Como se sabe, morosidade e impunidade são irmãs siamesas. Somadas, são mesmo sinônimo de algo ainda mais grave, a injustiça. Esse clima de impunidade, alimentado por casos como o do "mensalão", de fato encontra explicação na morosidade da Justiça e num sistema penal que beneficia os réus, sobretudo os mais poderosos ou mais ricos. Esta constatação não é fruto de uma visão popular, mas é motivo de preocupação manifestada também pelos próprios juízes brasileiros, cada vez mais preocupados com o aprofundamento da imagem negativa do Poder que representam.

Exemplo dessa preocupação está no recente pedido de providências que a Associação dos Magistrados Brasileiros (AMB) encaminhou ao Conselho Nacional de Justiça, no sentido de que "o Judiciário tenha como prioridade o julgamento de processos relativos à corrupção, defesa do patrimônio público e que envolvam autoridades detentoras de foro privilegiado".

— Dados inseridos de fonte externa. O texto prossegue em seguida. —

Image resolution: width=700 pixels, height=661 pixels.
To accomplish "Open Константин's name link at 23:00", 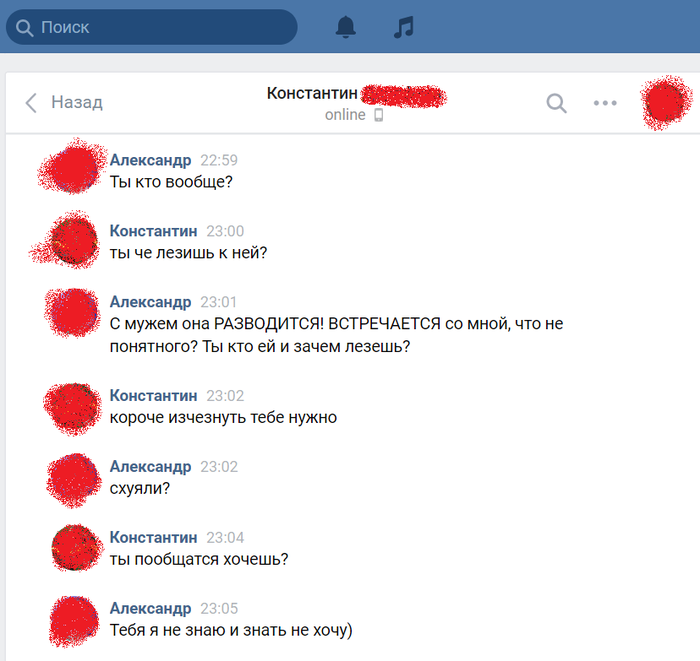I will click(x=154, y=231).
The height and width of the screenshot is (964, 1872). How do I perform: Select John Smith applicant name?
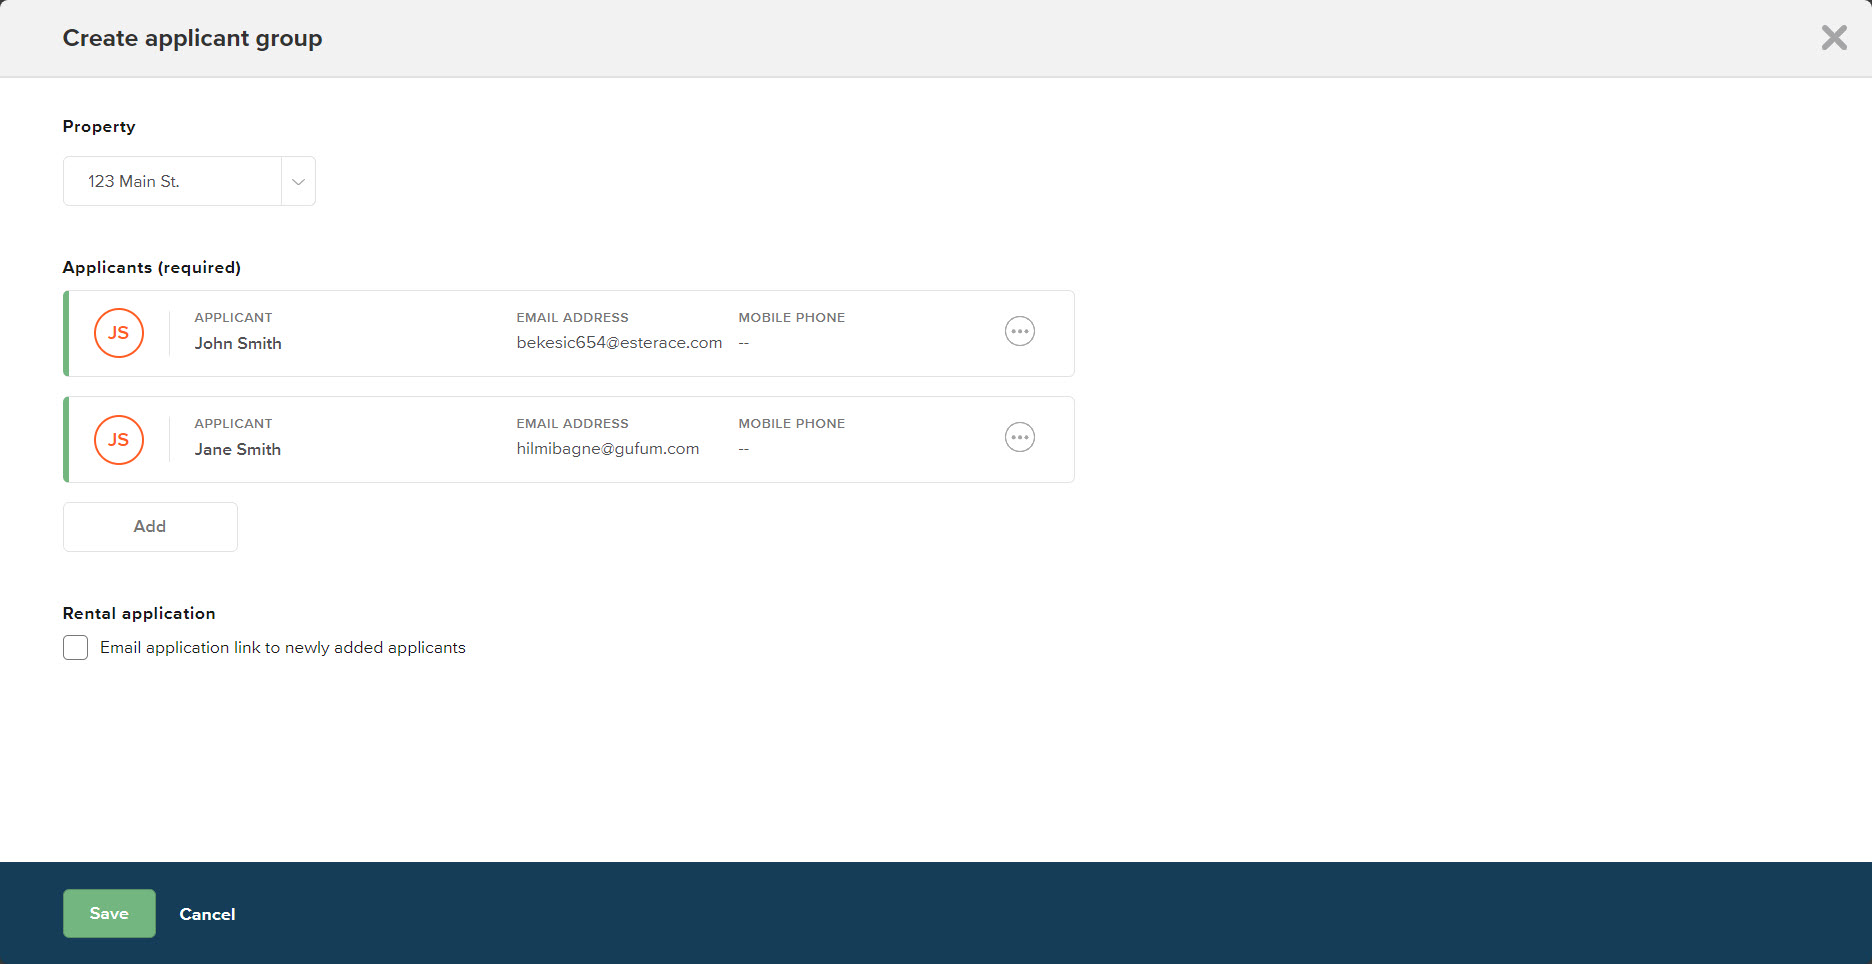238,343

Nas democracias modernas – diz o documento da AMB –, a chaga da corrupção é vista como um fenômeno pernicioso que precisa ser combatido, e o Judiciário pode e deve adotar uma diretriz política no sentido de priorizar o julgamento desses processos. E completamos: a ausência de procedimentos urgentes, como quer a AMB, para tornar mais eficaz a ação da Justiça, só servirá para encorajar a prática de ilicitudes no setor público e, ainda mais pernicioso que isto, para banalizar os crimes de corrupção e entranhar na sociedade o sentimento de que a honestidade não é uma virtude a ser levada a sério.

Certamente não por outros motivos, assiste-se agora a uma intensa movimentação nos altos escalões do poder nacional no sentido de sepultar a tentativa de se criar no Congresso uma CPI da Navalha, destinada a aprofundar e tirar conseqüências das investigações da Polícia Federal que outra vez desvendaram relações promíscuas entre empreiteiras de obras públicas, altos funcionários do governo e parlamentares. Já há número de assinaturas suficiente para a instalação da CPI, mas, como se teme o roldão de denúncias que poderá dela emergir, governistas e oposicionistas articulam manobras regimentais para conseguir a sua derrubada.

Ainda, porém, que esta nova CPI seja formalmente instituída – como reclama a opinião pública –, sobram-nos motivos para acreditar que, se a Justiça não se aparelhar para alcançar os autores dos ilícitos que forem levantados, o destino dos culpados será gozar dos benefícios da impunidade com que já contam aqueles que, há dois anos, foram denunciados na esteira da CPI dos Correios.